(Activity): In the entries below, count the lines that hold the string "Theme" and state only that count.

(Data extracts):

####

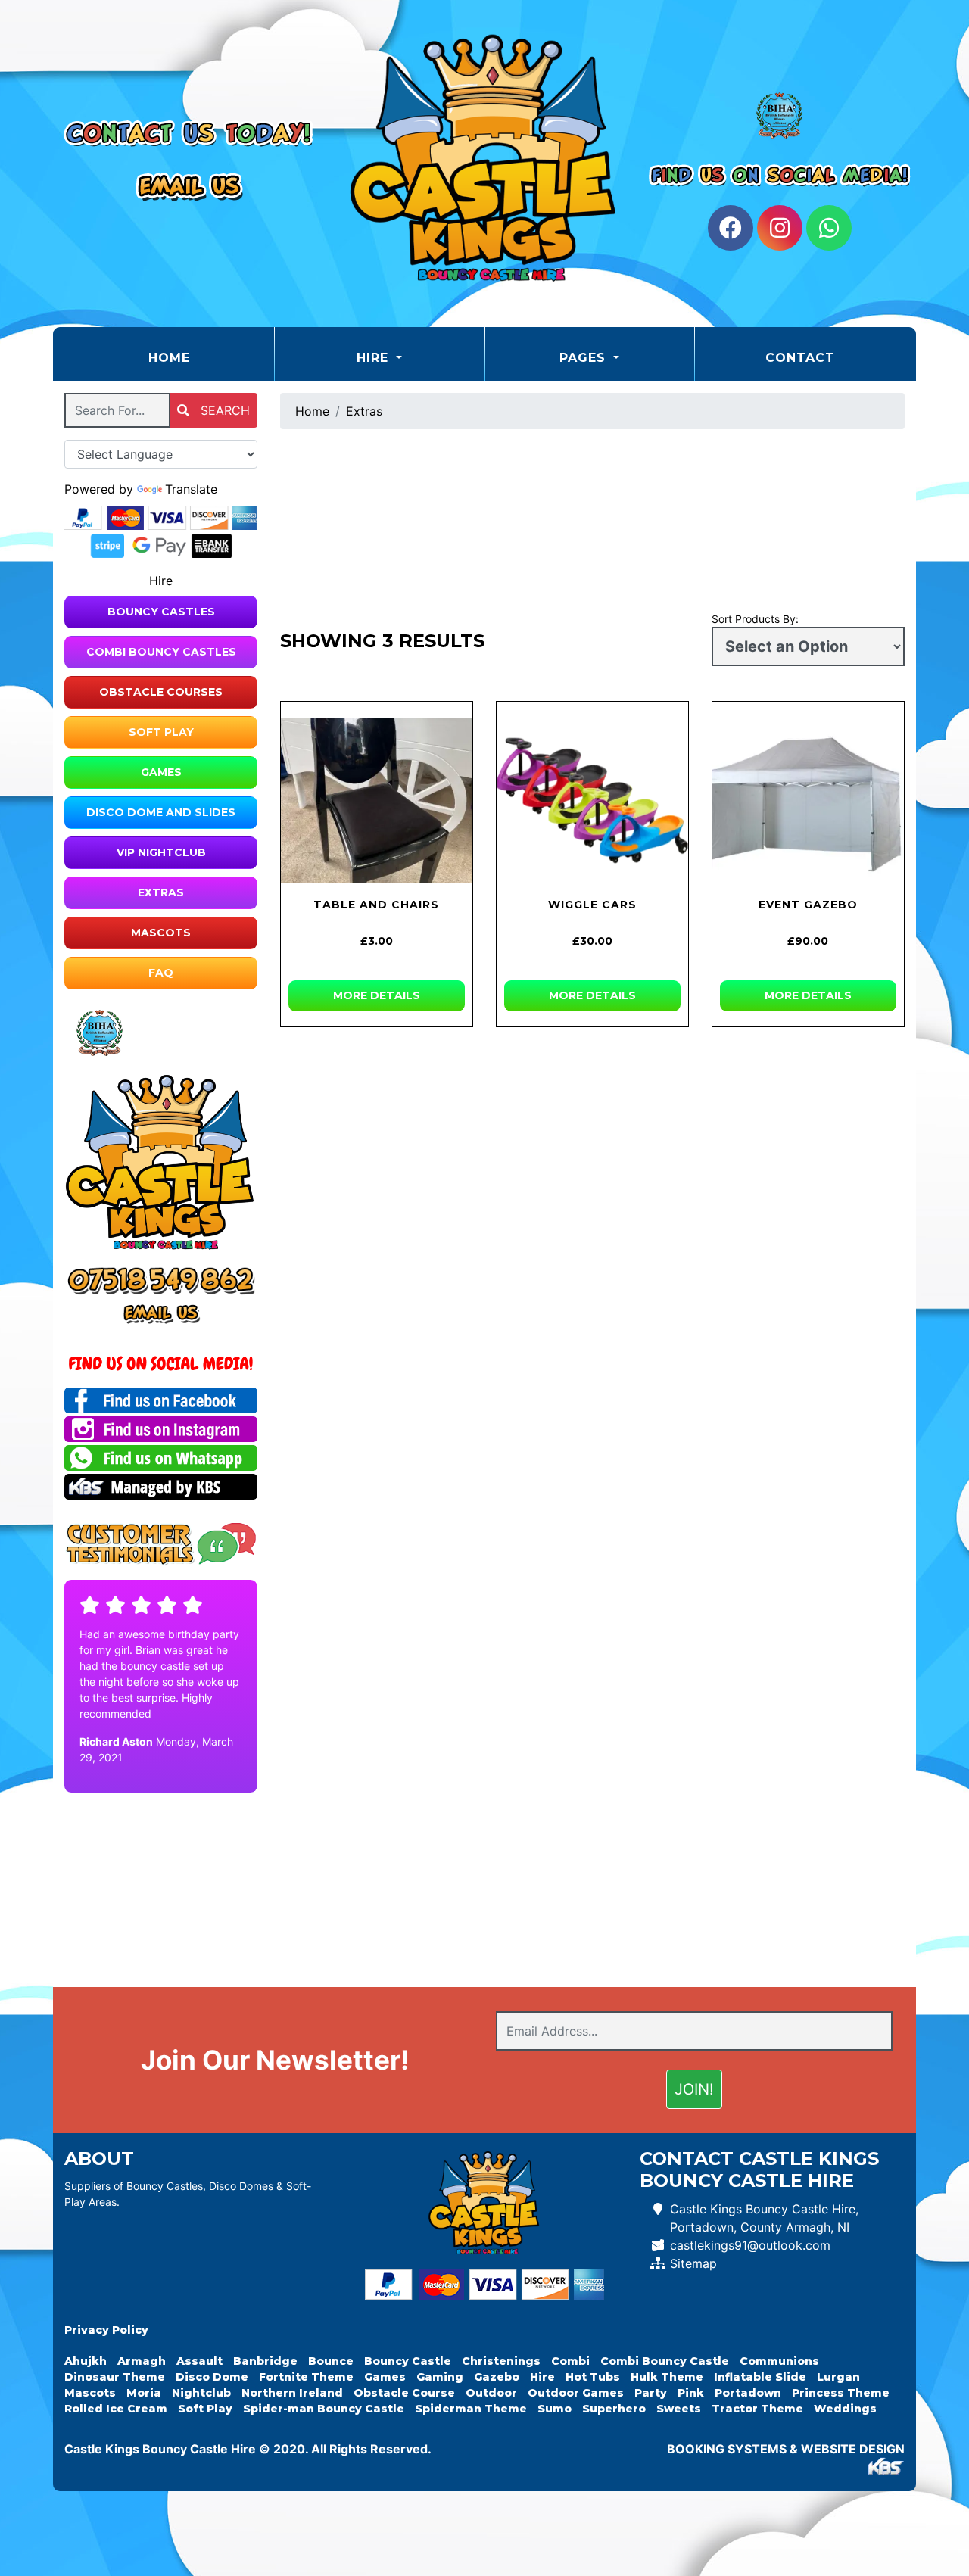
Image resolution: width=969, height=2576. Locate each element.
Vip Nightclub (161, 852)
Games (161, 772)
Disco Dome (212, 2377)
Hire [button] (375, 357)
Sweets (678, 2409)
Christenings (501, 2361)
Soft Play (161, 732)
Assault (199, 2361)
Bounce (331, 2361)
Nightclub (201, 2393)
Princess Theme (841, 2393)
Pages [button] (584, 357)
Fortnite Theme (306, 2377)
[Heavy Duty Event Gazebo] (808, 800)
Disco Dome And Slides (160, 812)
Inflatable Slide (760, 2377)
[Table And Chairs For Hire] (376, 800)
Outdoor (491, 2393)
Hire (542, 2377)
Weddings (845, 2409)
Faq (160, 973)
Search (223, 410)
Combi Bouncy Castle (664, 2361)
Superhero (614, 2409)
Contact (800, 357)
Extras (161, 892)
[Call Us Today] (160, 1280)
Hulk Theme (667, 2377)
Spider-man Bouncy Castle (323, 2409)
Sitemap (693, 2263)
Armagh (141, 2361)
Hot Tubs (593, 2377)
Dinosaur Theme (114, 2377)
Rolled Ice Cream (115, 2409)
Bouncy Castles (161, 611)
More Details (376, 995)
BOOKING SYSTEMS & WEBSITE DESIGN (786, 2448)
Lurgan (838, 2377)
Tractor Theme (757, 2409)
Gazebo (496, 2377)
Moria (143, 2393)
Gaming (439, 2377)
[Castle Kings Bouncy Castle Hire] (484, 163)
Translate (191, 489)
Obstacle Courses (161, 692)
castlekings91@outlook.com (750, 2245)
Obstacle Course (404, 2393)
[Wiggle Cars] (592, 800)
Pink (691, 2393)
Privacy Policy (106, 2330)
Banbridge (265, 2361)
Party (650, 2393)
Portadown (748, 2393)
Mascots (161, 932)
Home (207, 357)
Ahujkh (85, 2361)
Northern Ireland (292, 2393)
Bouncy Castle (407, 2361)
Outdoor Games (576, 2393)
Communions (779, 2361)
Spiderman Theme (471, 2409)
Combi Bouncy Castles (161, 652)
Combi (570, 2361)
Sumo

####

(Completed exercise): 6